According to research cited on VisualCapitalist, 60 percent of Square merchants would accept bitcoin over cash, while 40 percent of U.S. citizens are open to using cryptocurrency for everyday transactions. Last year the number of retailers accepting crypto grew by over 30 percent, for a total of 11,291 stores worldwide. The main hurdles to mass market usage are price volatility, slow transaction time, and high transaction fees—all three of which are being addressed as we speak.

Provided that wallets and e-currency companies are careful with the release of their DApps—the infamous Ethereum heist of 2016, which resulted in $50 million stolen and a contentious fork of the cryptocurrency, was due to one capital “T” instead of a lowercase “t” in line 666 of the code—there’s no reason crypto won’t be used widely. Financial giants already know this: the launching of Bakkt, sure, but also the fact that Bank of America holds more blockchain patents than any other company.

This is, of course, the opposite of what blockchain inventor Satoshi Nakamoto envisioned when he/she/they launched Bitcoin in 2009. During the height of the U.S. housing crash, cryptocurrency was specifically designed to counteract the accumulation of wealth due to centralization, an ideology that traces its origins to early Internet anarchist collectives. The decentralized nature of blockchain was a response to the “Too Big To Fail” mentality applied to modern banking institutions. By contrast, Bakkt plans to operate on a layer above the blockchain, akin to a lightning network. You can only accomplish this if you have the financial might behind you to absorb potential losses. 

Yet for crypto to be accepted broadly it must be integrated into the existing system, which means public and private must co-exist. This too invokes tribal mentalities, as is the case with the Ethereum-Ethereum Classic and Bitcoin-Bitcoin Cash forks. Purists dedicated to upholding the vision of decentralized identity verification and financial transactions will seek out those solutions, while the majority of people will be drawn to businesses they already use, even if they don’t necessarily trust them.

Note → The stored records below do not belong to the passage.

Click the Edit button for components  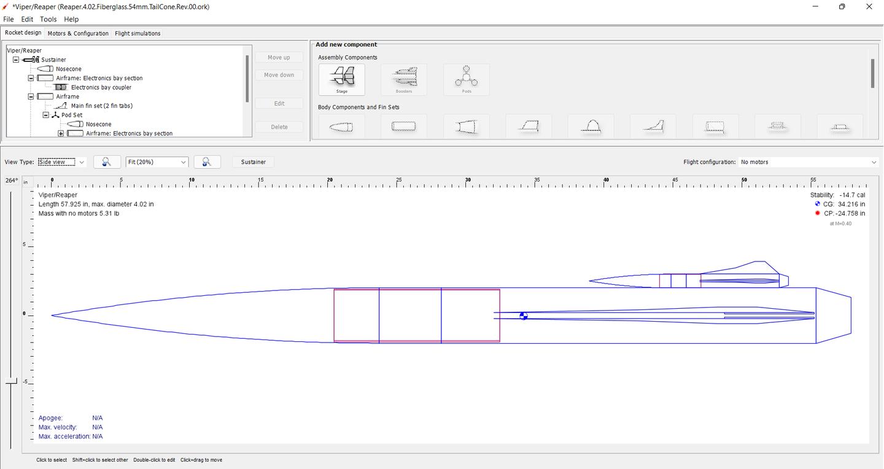(x=279, y=103)
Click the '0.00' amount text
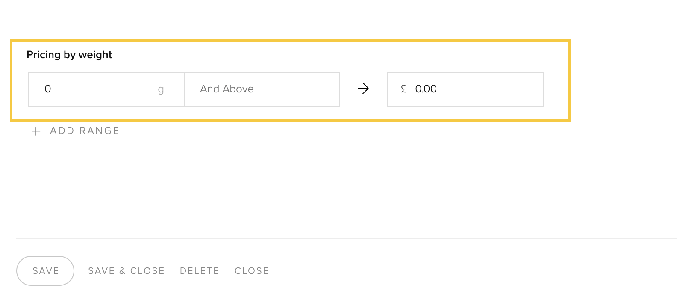The height and width of the screenshot is (291, 677). 426,89
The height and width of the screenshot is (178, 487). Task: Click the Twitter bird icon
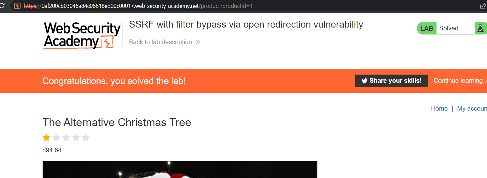click(364, 81)
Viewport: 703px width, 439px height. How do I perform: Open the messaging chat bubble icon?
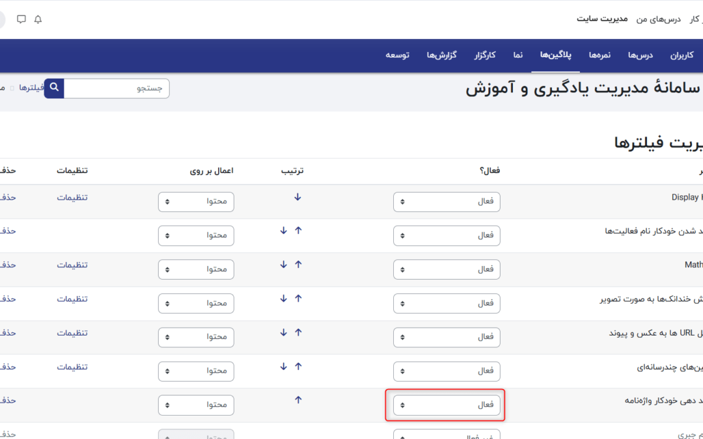click(21, 20)
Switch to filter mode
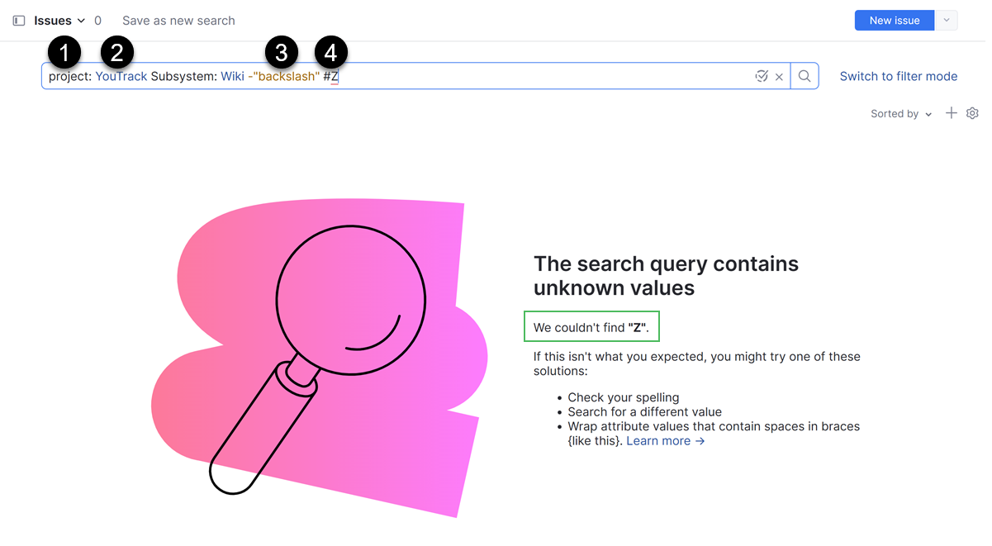 pyautogui.click(x=899, y=76)
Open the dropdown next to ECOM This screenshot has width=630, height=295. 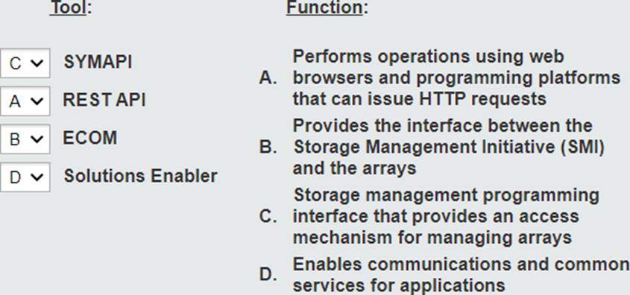click(x=25, y=139)
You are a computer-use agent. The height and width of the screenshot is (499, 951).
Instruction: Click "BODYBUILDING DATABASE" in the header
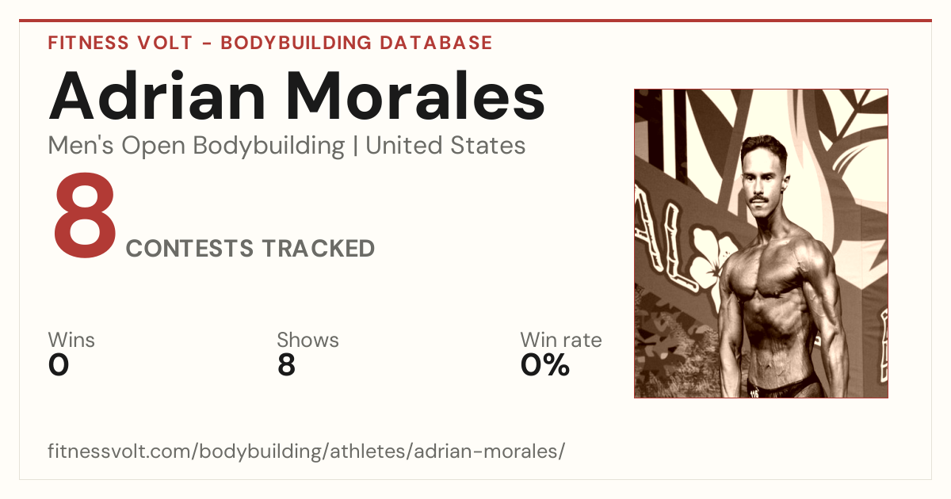357,43
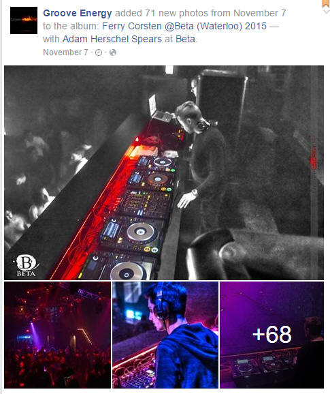
Task: Open the Ferry Corsten @Beta (Waterloo) 2015 album
Action: 184,26
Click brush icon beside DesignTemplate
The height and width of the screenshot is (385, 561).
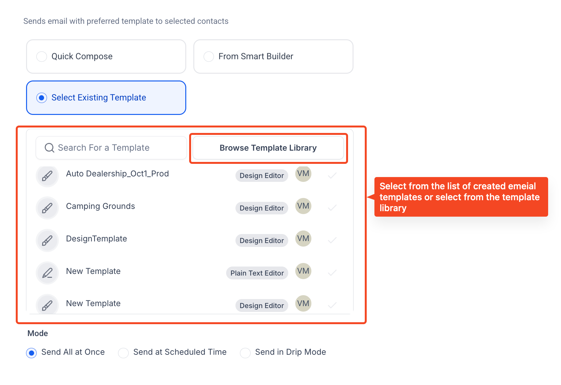pyautogui.click(x=47, y=240)
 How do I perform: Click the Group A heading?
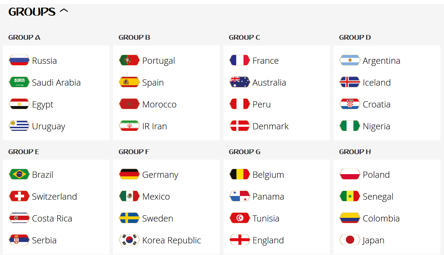[24, 38]
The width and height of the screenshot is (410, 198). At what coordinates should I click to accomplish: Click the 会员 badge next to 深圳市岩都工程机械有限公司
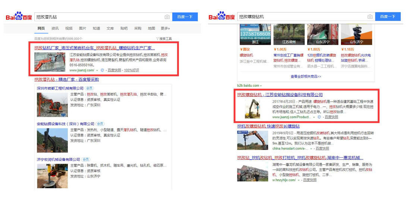(x=89, y=88)
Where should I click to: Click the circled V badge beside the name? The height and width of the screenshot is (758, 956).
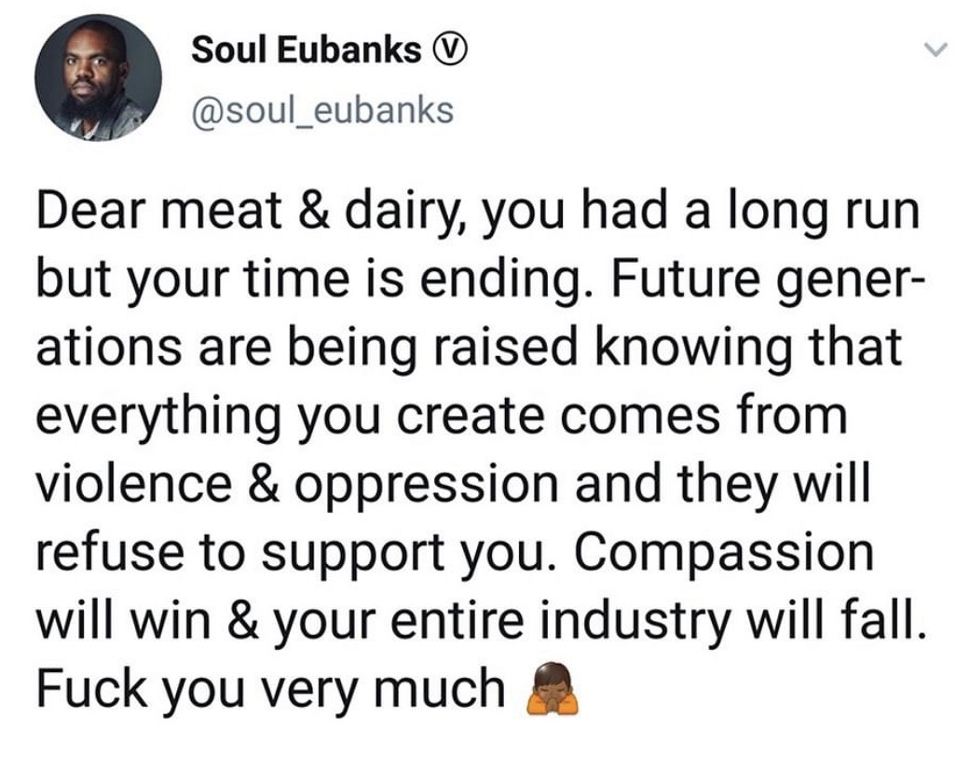(x=452, y=51)
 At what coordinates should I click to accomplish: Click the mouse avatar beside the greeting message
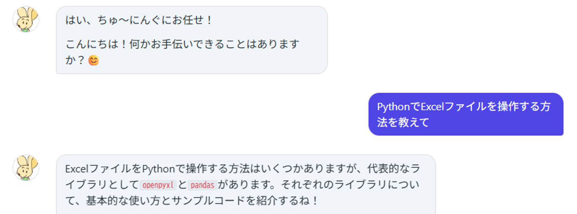[x=26, y=19]
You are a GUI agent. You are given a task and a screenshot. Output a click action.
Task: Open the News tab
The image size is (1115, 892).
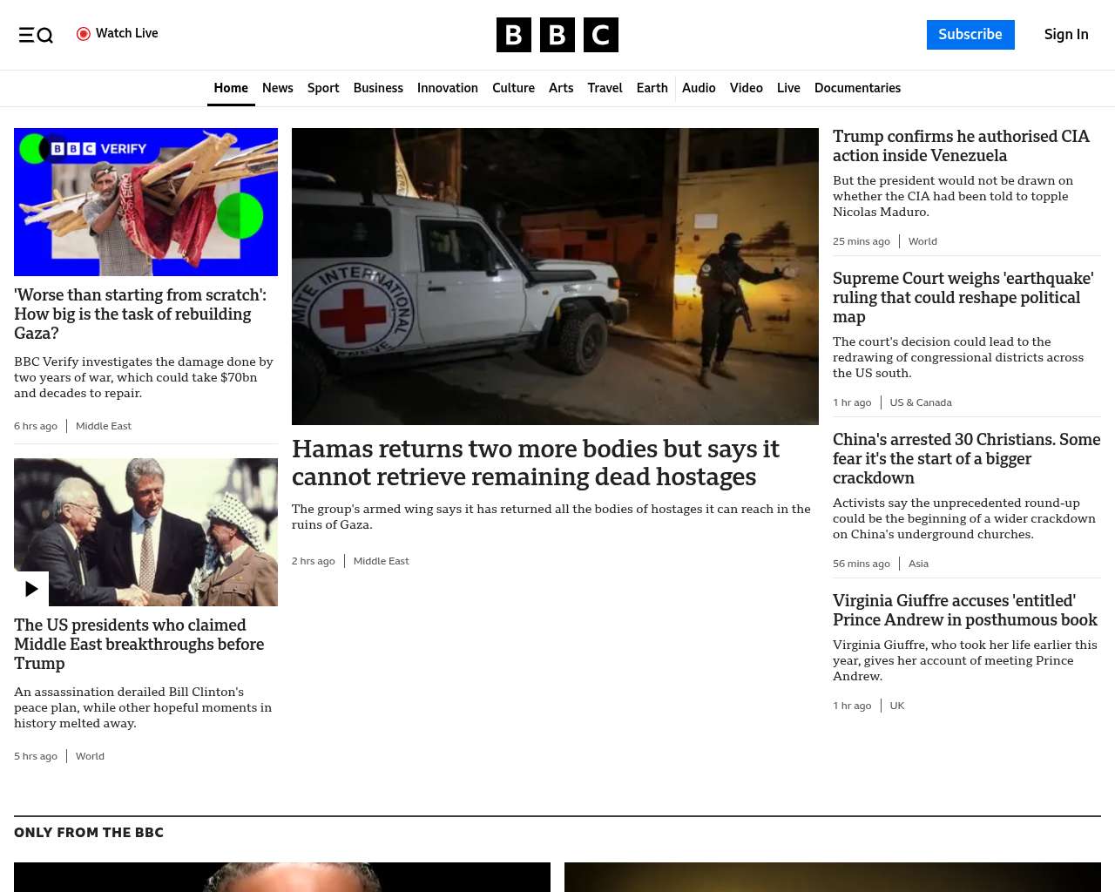click(x=277, y=88)
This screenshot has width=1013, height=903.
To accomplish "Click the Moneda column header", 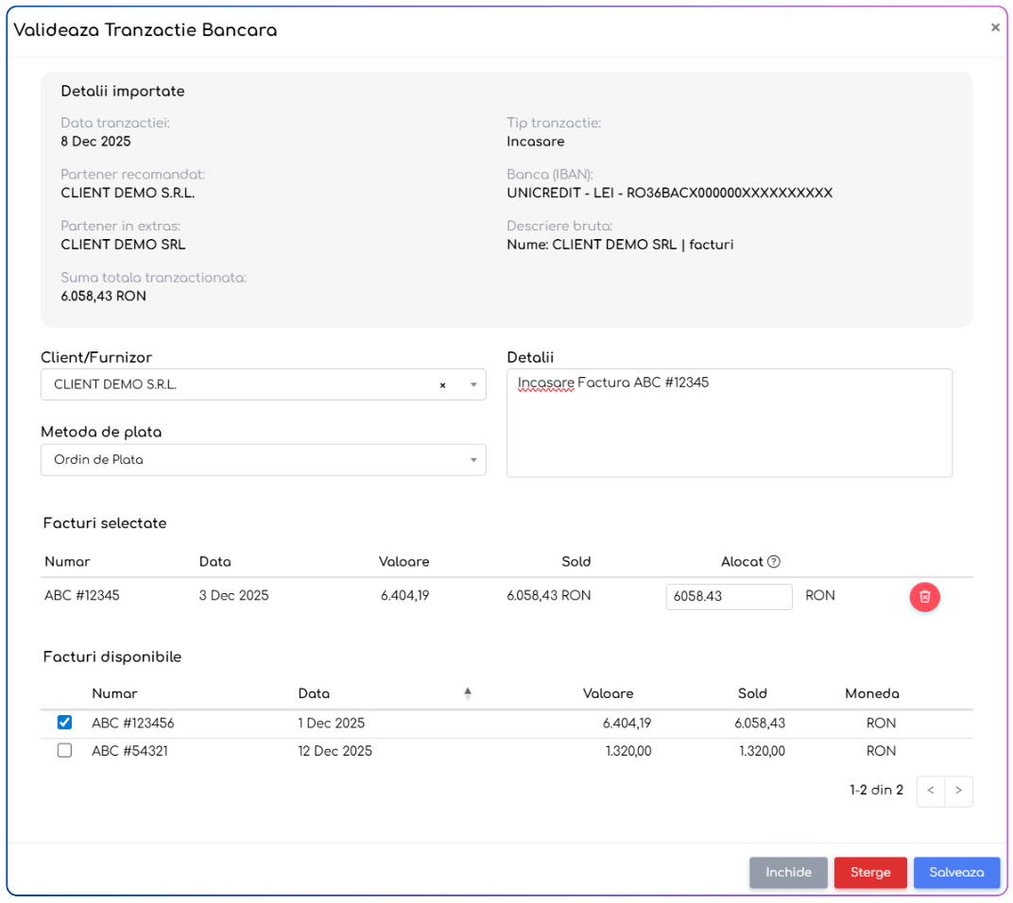I will pos(871,694).
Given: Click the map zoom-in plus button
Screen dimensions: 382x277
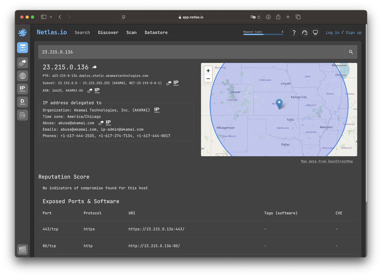Looking at the screenshot, I should pos(208,71).
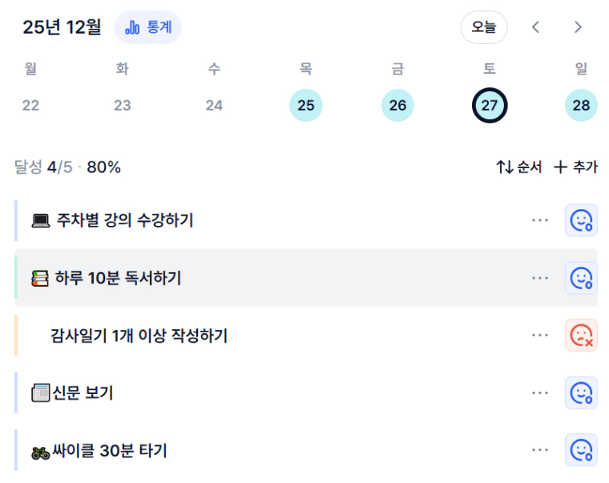Toggle completion face for 주차별 강의 수강하기
609x483 pixels.
(x=581, y=220)
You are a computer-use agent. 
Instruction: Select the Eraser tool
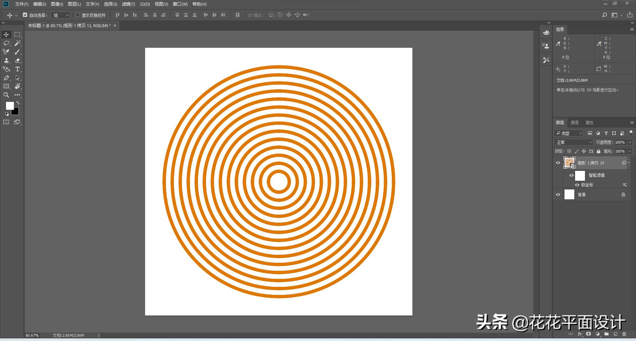click(18, 60)
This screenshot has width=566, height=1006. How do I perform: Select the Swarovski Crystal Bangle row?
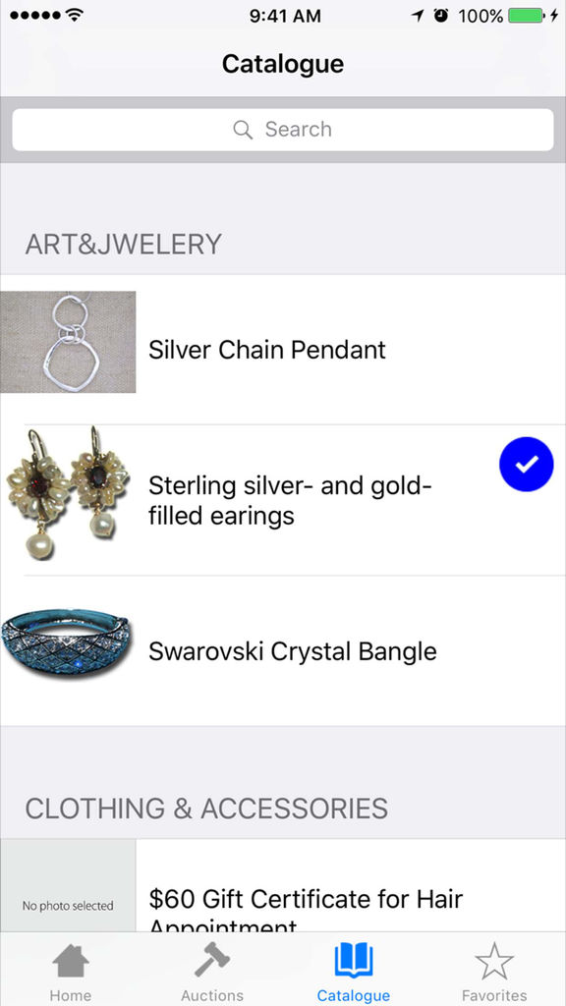283,651
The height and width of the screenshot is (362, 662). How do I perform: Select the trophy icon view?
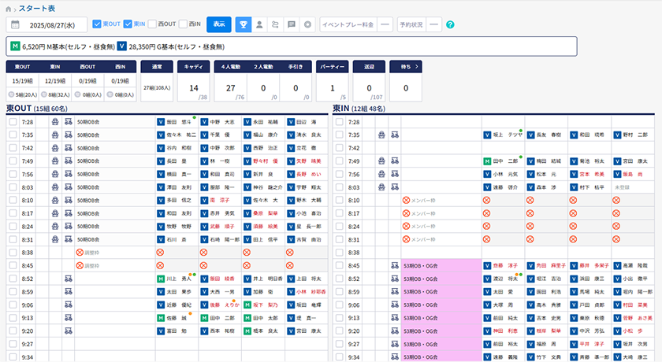coord(244,24)
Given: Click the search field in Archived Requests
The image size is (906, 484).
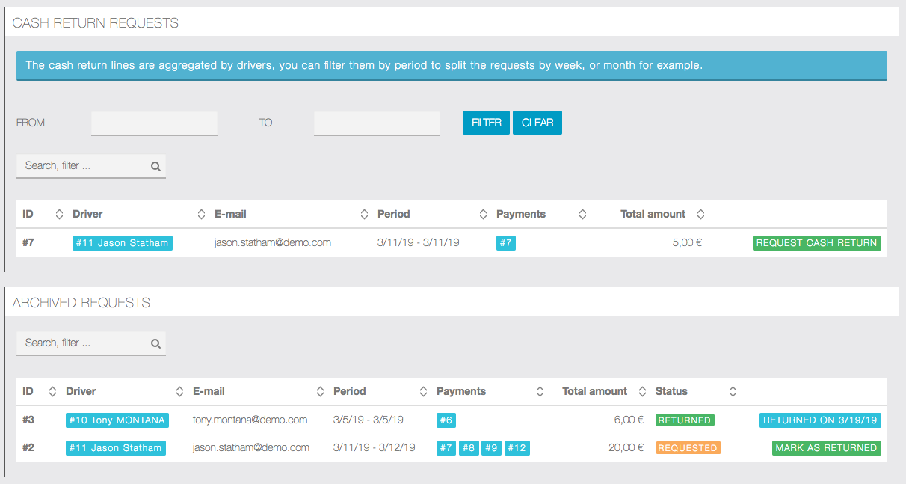Looking at the screenshot, I should (x=84, y=343).
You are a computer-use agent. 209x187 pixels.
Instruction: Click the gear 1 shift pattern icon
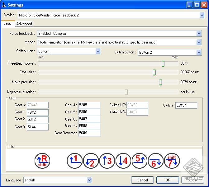click(75, 161)
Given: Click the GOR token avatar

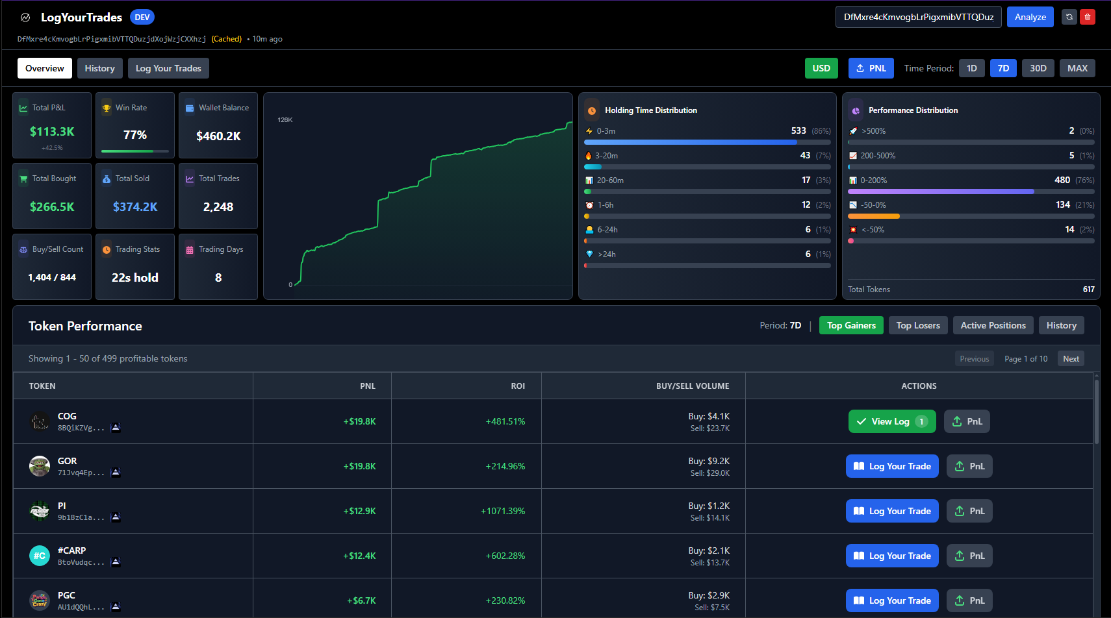Looking at the screenshot, I should tap(40, 466).
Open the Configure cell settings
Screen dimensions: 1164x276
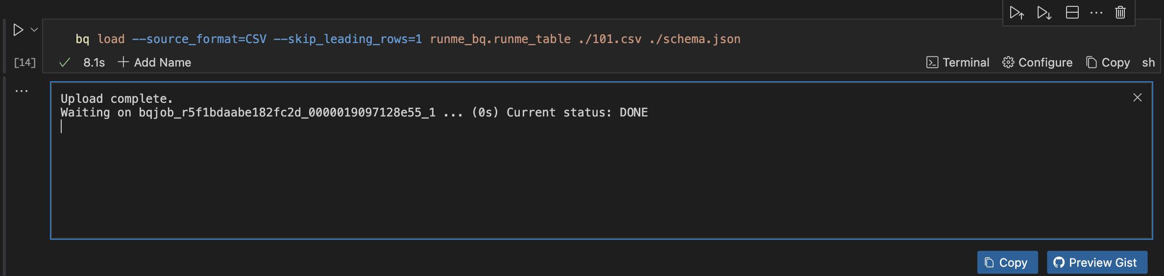pyautogui.click(x=1037, y=63)

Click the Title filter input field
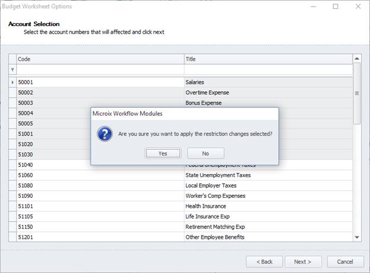[x=268, y=70]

Which, in the short term, means blockchain has a few years of growing pains ahead. But for this Web 3.0 to succeed such discomfort is inevitable. Humans have long used a variety of objects as currency, from avocados and cattle to grains and leather—even chocolate. Americans rarely carry cash as it is. Though cryptocurrency is often created to service the specific DApp its tied into, the implementation of general-use crypto is arriving soon.